Color for Interactive States
Interactive elements need at least three visual states: default, hover, and active/pressed. A simple approach: default is your base color, hover is 10–15% darker (more saturated or lower lightness), active/pressed is 20–25% darker. For focus states — critical for keyboard accessibility — use a 3px outline in a contrasting color with 2px offset.
💡 Pro Tip
Never remove the focus ring from interactive elements. Only replace it — if you find the default browser focus ring ugly, create a custom one that meets the 3:1 contrast requirement.

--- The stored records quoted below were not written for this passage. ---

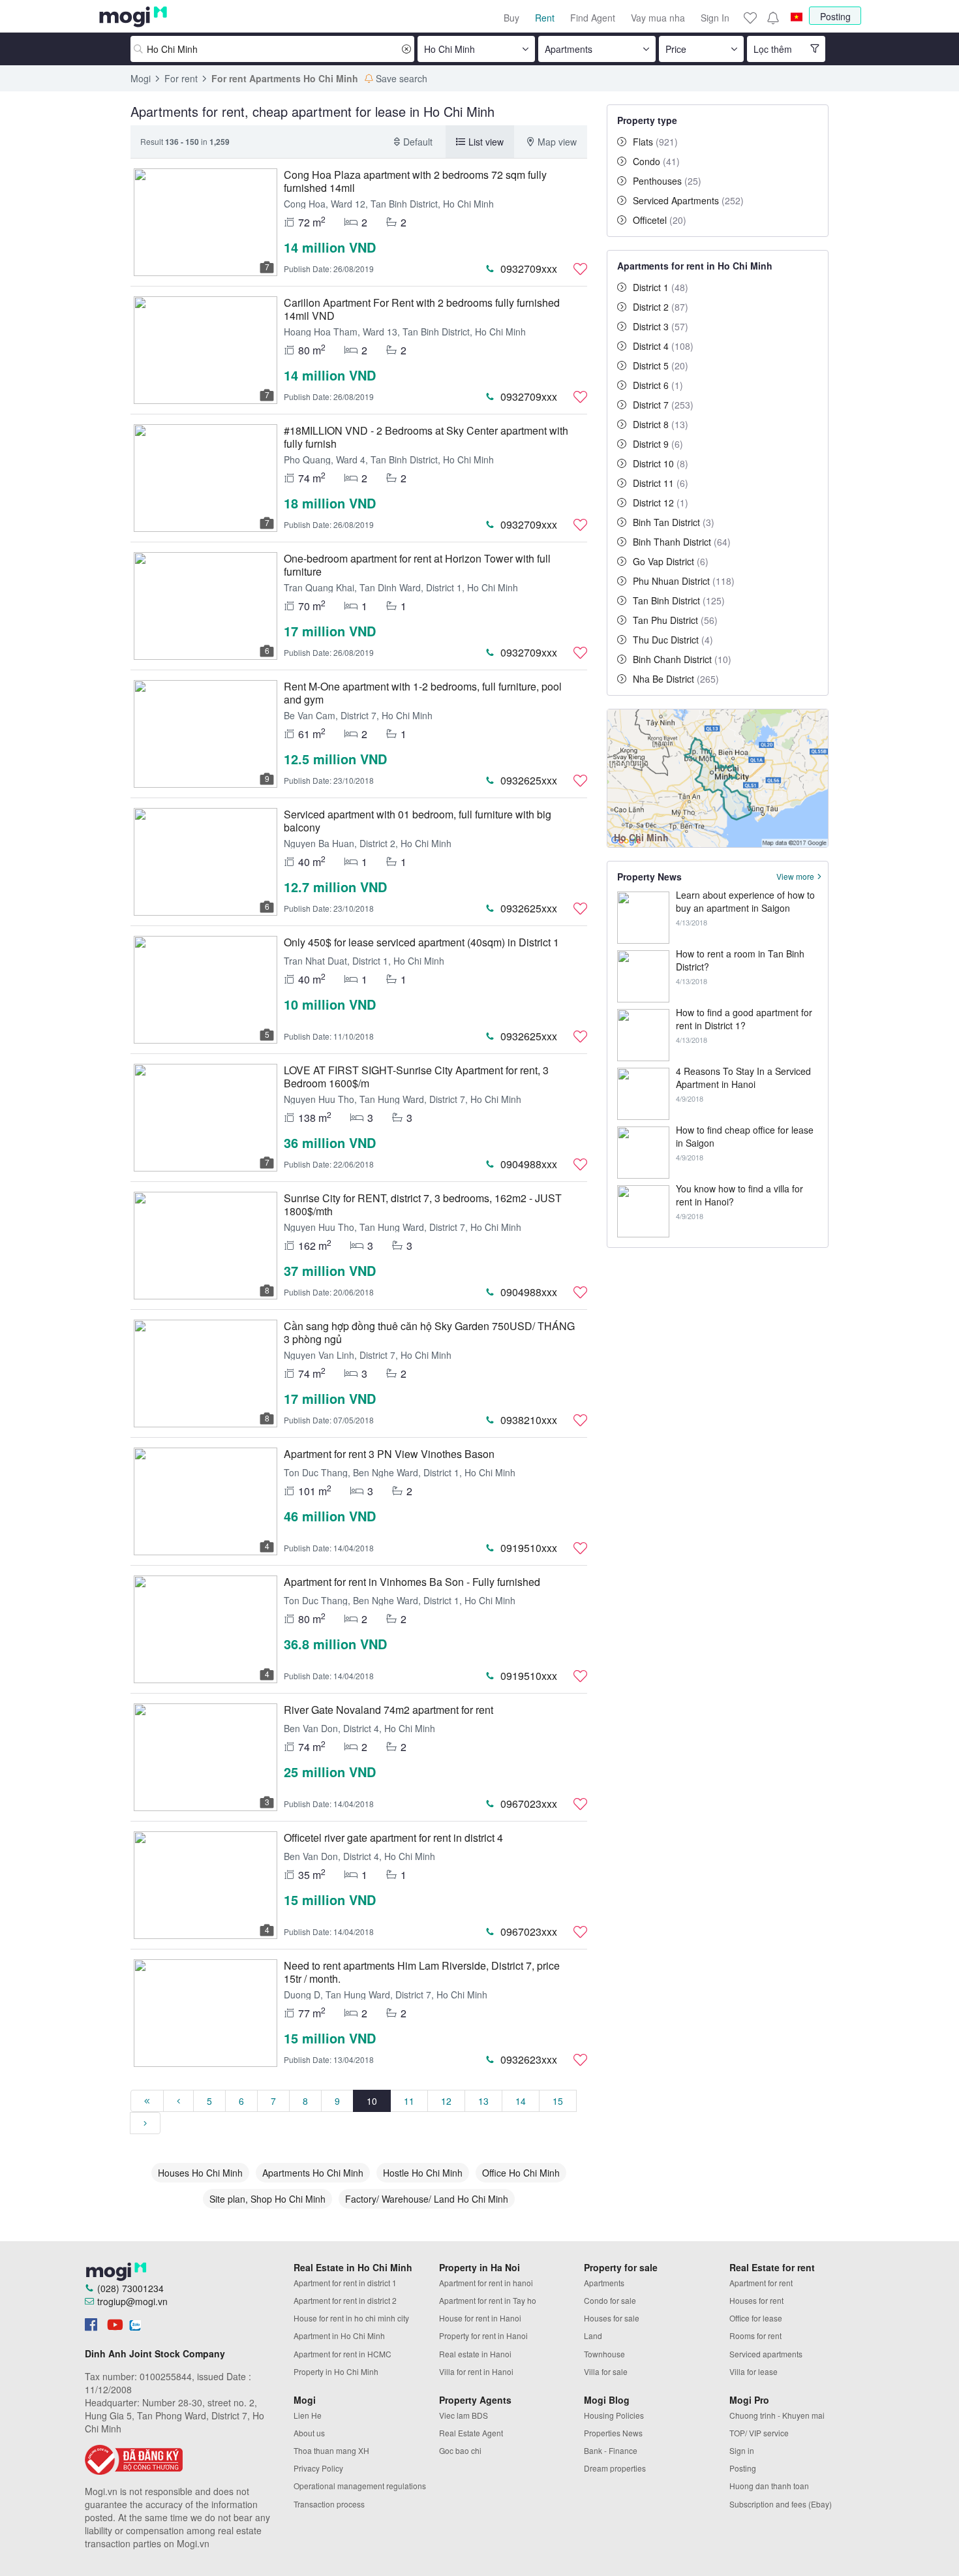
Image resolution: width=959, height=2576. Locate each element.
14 (520, 2100)
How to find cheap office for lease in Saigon (745, 1136)
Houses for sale (611, 2317)
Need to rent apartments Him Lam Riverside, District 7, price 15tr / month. (422, 1972)
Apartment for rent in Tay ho (487, 2300)
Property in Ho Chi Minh (336, 2371)
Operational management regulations (360, 2485)
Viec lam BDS (463, 2415)
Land (593, 2335)
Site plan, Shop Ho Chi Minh (267, 2198)
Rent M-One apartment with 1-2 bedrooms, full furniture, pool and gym (423, 693)
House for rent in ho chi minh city (351, 2317)
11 (409, 2100)
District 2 (660, 306)
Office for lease (755, 2317)
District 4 (663, 345)
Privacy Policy (318, 2468)
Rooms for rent (755, 2335)
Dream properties (615, 2468)
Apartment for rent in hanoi (486, 2282)
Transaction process (329, 2503)
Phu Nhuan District (684, 580)
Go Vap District (670, 561)
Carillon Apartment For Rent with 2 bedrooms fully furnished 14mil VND (422, 309)
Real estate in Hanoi (475, 2353)
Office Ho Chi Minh (521, 2172)
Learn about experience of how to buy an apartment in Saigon (745, 901)
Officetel (659, 219)
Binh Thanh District (682, 541)
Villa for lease (753, 2371)
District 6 (658, 385)
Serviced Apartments (688, 200)
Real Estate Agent (471, 2432)
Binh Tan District (673, 522)
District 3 (660, 326)
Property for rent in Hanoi (483, 2335)
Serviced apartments (765, 2353)
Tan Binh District (679, 600)
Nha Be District (676, 678)
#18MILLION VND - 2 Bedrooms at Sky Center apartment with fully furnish (426, 437)
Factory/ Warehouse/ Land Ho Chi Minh (426, 2198)
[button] (772, 18)
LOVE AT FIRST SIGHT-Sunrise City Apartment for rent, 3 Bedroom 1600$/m (416, 1077)
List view (486, 141)
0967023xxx (528, 1803)
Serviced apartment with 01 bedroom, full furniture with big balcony (417, 821)
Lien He (308, 2415)
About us (309, 2432)
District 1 (660, 287)
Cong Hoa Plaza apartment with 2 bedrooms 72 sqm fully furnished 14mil (415, 181)
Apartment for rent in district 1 (345, 2282)
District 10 (660, 463)
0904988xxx (528, 1164)
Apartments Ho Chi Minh (312, 2172)
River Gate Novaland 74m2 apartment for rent (388, 1709)
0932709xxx (528, 268)
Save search (401, 78)
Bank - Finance (610, 2450)
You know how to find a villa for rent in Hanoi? (739, 1195)
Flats (655, 141)
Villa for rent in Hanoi (476, 2371)
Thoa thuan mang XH (331, 2450)
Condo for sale (610, 2300)
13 (483, 2100)
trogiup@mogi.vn (132, 2301)
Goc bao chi (460, 2450)
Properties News (613, 2432)
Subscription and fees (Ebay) (780, 2503)
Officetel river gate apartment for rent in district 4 (393, 1837)
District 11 (660, 482)
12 (446, 2100)
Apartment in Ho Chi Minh (339, 2335)
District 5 (660, 365)
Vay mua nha (658, 17)
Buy (511, 17)
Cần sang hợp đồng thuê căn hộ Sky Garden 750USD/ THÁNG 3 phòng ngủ (429, 1332)
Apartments (604, 2282)
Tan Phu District (675, 620)
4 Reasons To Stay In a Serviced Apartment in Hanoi (743, 1077)
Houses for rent (756, 2300)
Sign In (715, 17)
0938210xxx (528, 1419)
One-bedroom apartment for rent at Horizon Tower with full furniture (417, 565)
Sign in (741, 2450)
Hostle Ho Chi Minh (423, 2172)
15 (558, 2100)
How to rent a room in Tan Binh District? (740, 960)
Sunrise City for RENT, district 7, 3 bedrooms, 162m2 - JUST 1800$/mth (423, 1204)
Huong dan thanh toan (769, 2485)
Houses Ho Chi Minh (200, 2172)
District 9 (658, 443)
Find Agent (592, 17)
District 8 (660, 424)
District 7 (663, 404)
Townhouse (604, 2353)
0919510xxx (528, 1547)
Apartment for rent (761, 2282)
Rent (545, 17)
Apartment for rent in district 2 (345, 2300)
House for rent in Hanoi (480, 2317)
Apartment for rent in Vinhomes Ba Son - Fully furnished (412, 1581)
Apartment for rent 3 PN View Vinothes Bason (389, 1453)
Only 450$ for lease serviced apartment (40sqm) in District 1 (421, 942)
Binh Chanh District (682, 659)
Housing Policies (614, 2415)
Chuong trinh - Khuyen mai (777, 2415)
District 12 (660, 502)
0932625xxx (528, 780)
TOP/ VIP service (759, 2432)
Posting (835, 16)
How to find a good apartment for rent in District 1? (744, 1019)
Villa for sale (606, 2371)
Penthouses (667, 180)
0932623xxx (528, 2059)
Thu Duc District (673, 639)
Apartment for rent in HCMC (342, 2353)
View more (795, 876)
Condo (656, 161)
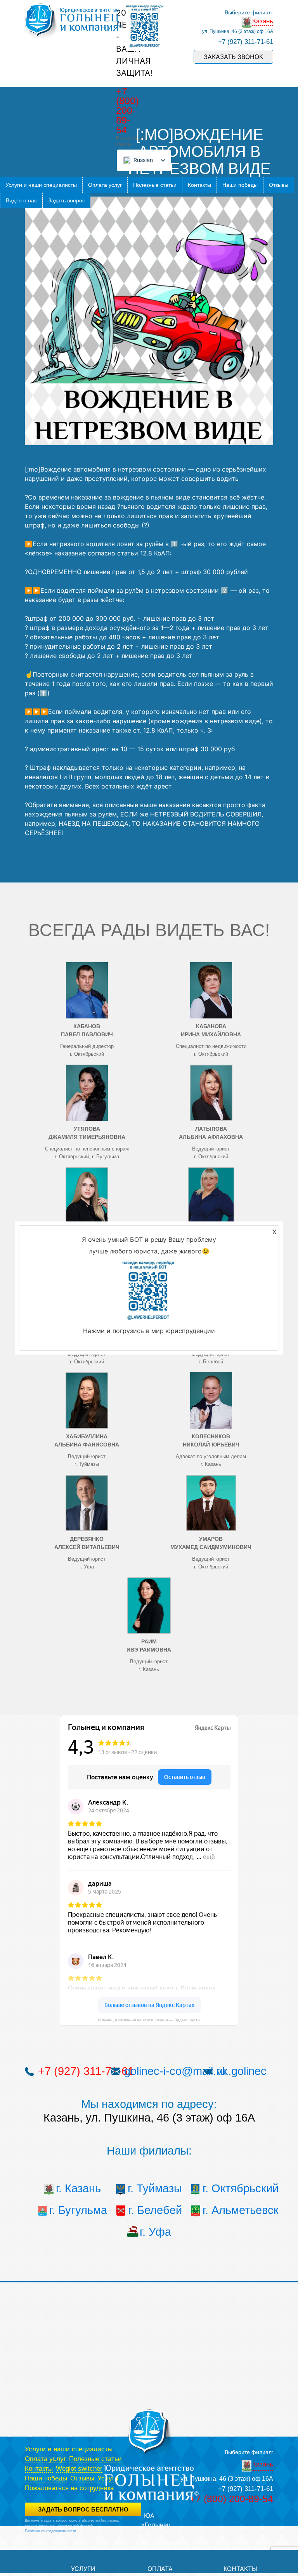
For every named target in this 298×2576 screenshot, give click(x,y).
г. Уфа (155, 2232)
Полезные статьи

Background and Surface Colors
Modern interface design uses subtle elevation through color. The background (canvas) is the darkest or most muted surface. Cards and panels sit on top as slightly lighter surfaces. Modals and overlays float highest and appear lightest. In light mode, increase lightness by 2–4% per elevation level. In dark mode, decrease darkness by the same amount.
💡 Pro Tip
Use a maximum of three surface levels in a single view. More than three and the elevation system starts to feel arbitrary and confusing.
Dark Mode Considerations
Dark mode is not simply inverting your light palette. Pure black (#000000) backgrounds create uncomfortable contrast with bright text. Use dark grays (e.g., #121212 or #1a1a1a) instead. Reduce saturation of primary colors slightly in dark mode — vivid colors look neon against dark backgrounds. Test all color combinations in both modes from the beginning of a project.